I know this issue was closed many years ago, and I don't propose re-opening it. I write this comment because some of the earlier comments here make it sound like only a foolish or perverse programmer might be affected by this 'too aggressive constant folding'. I'll provide a real-world example of how it affected me. It took me several hours to track it down, and even longer to decide that the fault shouldn't be solely attributed to poor coding practices on my side.

I recently updated a code base from Python 2.7 to Python 3.5+. It contains a C extension which handles 64-bit indexing. One of the test files, "test_large.py", exercises the API with multi-gigabyte strings. It typically takes about 10 minutes to run so it isn't part of the normal test suite. Instead, it's decorated with a @unittest.skipUnless(), and only enabled if the file is executed directly or if an environment variable is set.

The file creates about 25 multi-GB string constants, like 's = b"\xfe" * (2**32+1)'. Those alone require a minute to create, but that's acceptable overhead because these tests are usually skipped, and when not skipped are only 10% of the total run-time. Here is an example extracted from my code; this tests the population count on a byte string:

RUN_ALL = "LARGE_TESTS" in os.environ
if __name__ ==  "__main__":
    RUN_ALL = True

@unittest.skipUnless(RUN_ALL, "large tests not enabled; set LARGE_TESTS")
class LargeTests(unittest.TestSuite):
    def test_popcount(self):
        s = b"\xfe\xff" * (2**31 + 1)
        self.assertEqual(bitops.byte_popcount(s), 15*(2**31 + 1))

if __name__ ==  "__main__":
    unittest.main()

As part of the update I did a 'move function' refactoring across the code base and re-ran the tests. Unit test discovery seemed to hang and ^C didn't work. Investigation showed it was in __import__("test_large"), which was needed because I had changed code in test_large.py. I finally figured out it was due to constant folding, which created the string, found it was too large, and discarded it. Test discovery took a minute, even though all of the tests were marked as 'skip' and would not be called.

Once done, the compiler generated a .pyc file. I hadn't noticed the problem earlier because the .py file rarely changed, so rarely needed to be recompiled. It would have a bigger issue if I ran test_large.py directly, as that will always trigger the one minute compilation, even if I specified a test which didn't use them. (There were no bugs in 64-bit handling during the update so I didn't need to do that.)

I was going to report the issue, then found that INADA Naoki had reported almost exactly the same issue here, back in 2014.

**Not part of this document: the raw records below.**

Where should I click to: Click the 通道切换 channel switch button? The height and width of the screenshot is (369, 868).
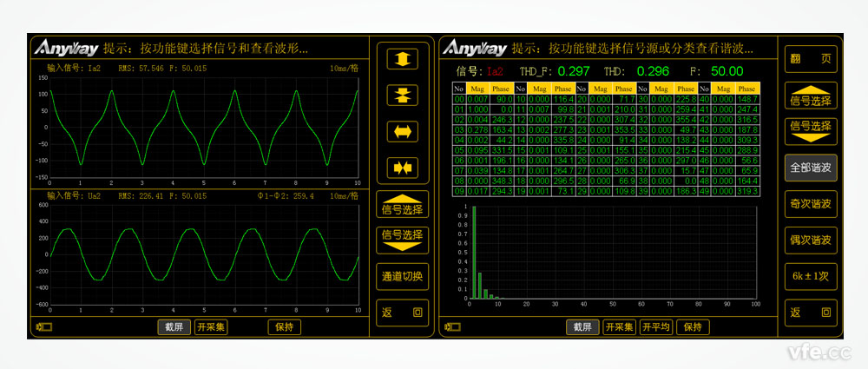(402, 277)
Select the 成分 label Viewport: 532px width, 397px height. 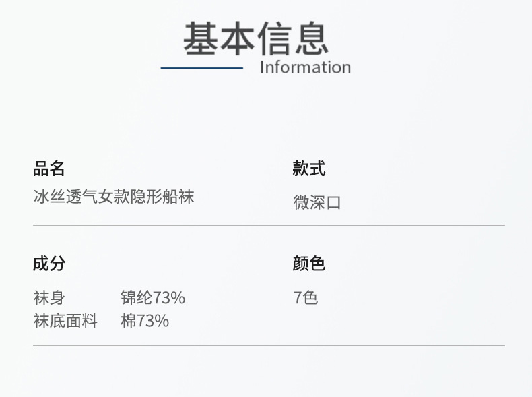click(49, 264)
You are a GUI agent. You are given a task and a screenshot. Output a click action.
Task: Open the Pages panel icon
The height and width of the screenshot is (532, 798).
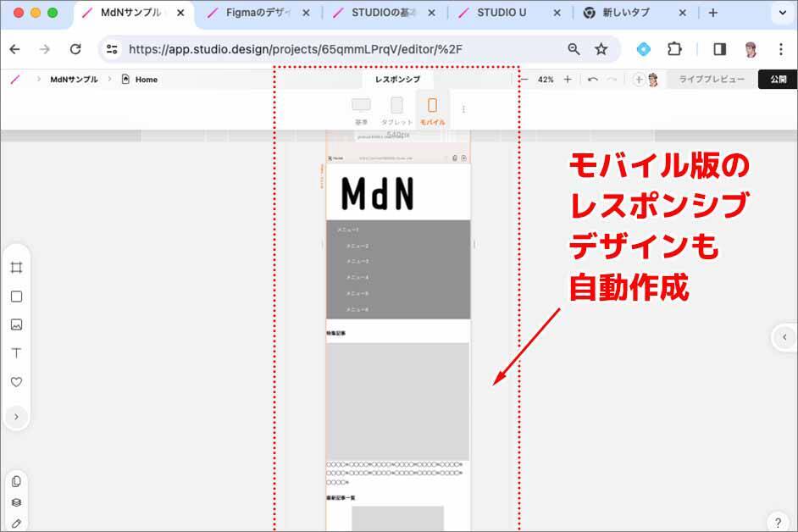16,481
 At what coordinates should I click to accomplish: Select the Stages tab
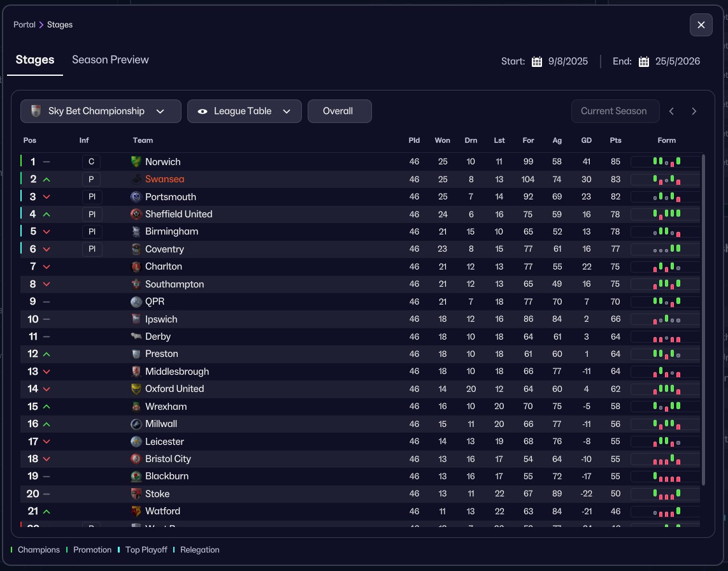pos(35,60)

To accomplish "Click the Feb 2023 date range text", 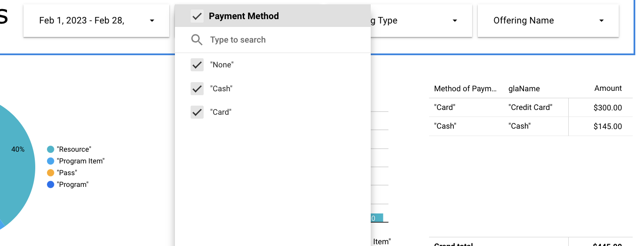I will [x=82, y=20].
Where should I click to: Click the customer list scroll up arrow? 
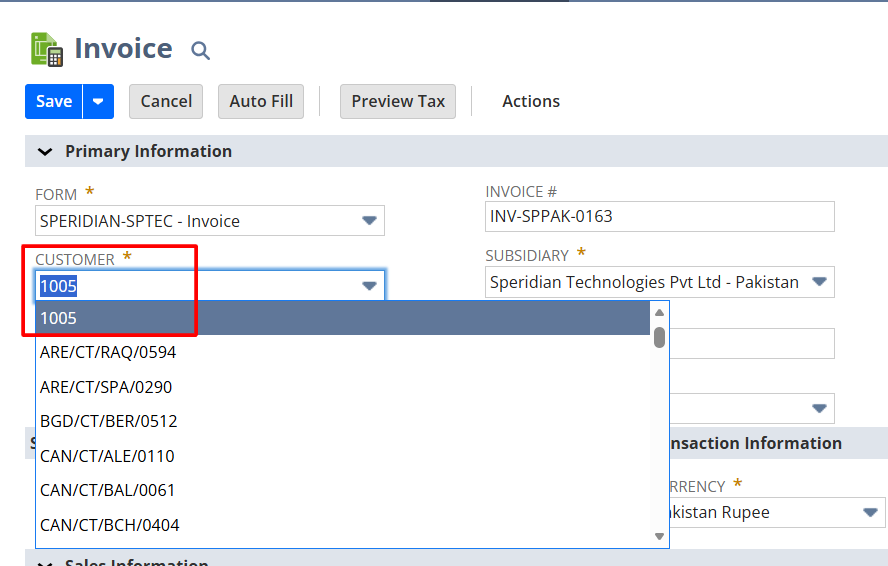pos(659,312)
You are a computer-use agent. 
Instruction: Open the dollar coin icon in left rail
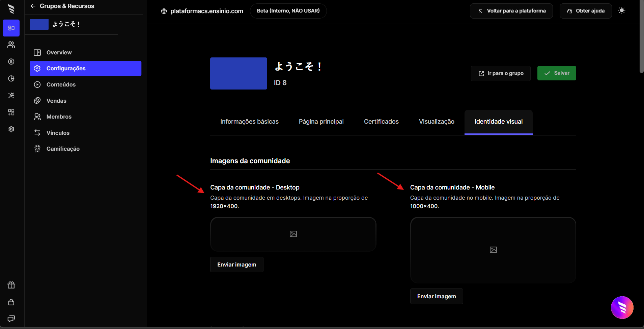(x=11, y=61)
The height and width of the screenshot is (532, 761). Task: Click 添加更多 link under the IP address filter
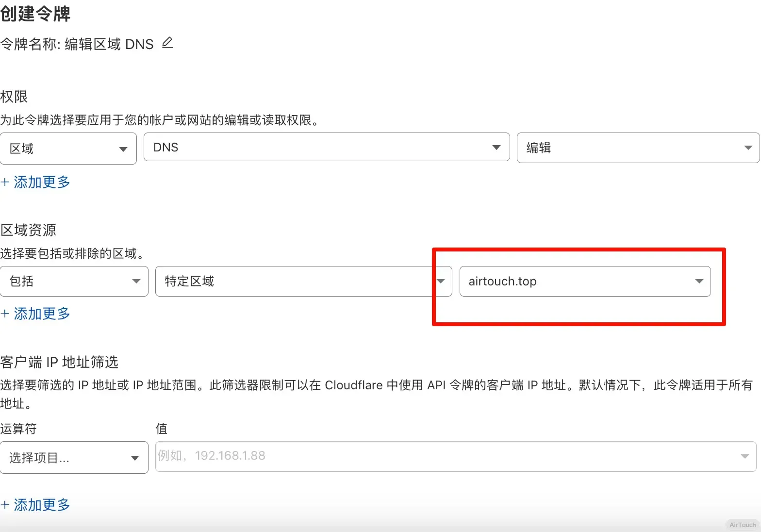click(42, 505)
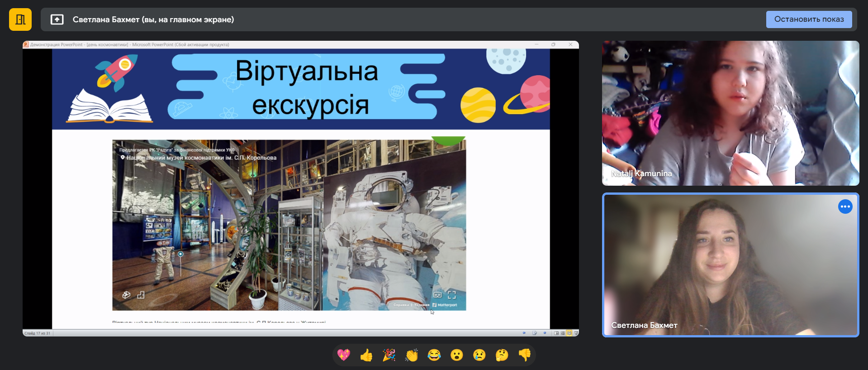This screenshot has height=370, width=868.
Task: Go to next slide with arrow
Action: coord(545,333)
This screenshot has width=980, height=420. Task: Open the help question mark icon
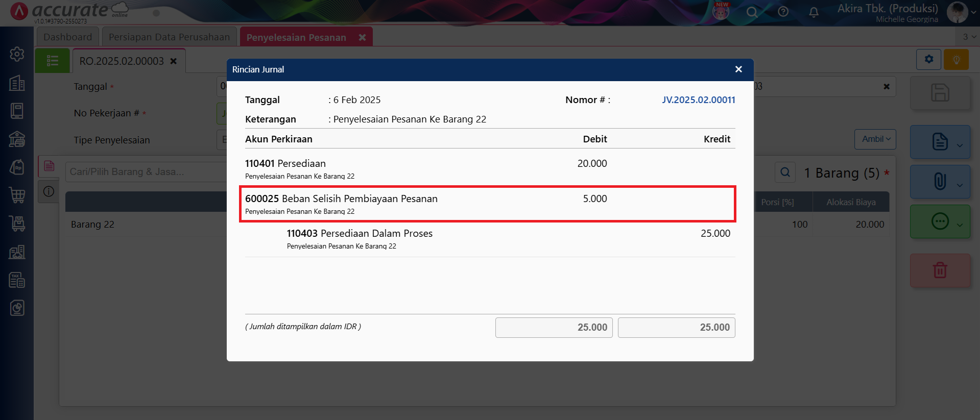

I was bewildered by some of the comments here, because they seemed to suggest I was at fault for writing such poor quality code in the first place. Others may be in the same boat as me, so I'll make a few points to add some counter-balance.

"Are we really supposed to protect programmers from their own folly by second-guessing when constant folding might be required and when it might not?"

If there is a 'folly', it is shared with the developers of Python's constant-folding implementation who thought there wouldn't be a problem, and provide no mechanisms (like #2506 proposed in 2008 to disable optimization; also available in #26145) which might help people like me diagnose a problem. But I don't think there was any folly. There was an engineering decision that the benefits of constant folding outweighed the negatives. Just like in my case there was an engineering decision that constant expressions which worked in Python 2.5-2.7 didn't need to be made future-proof against improved constant-folding.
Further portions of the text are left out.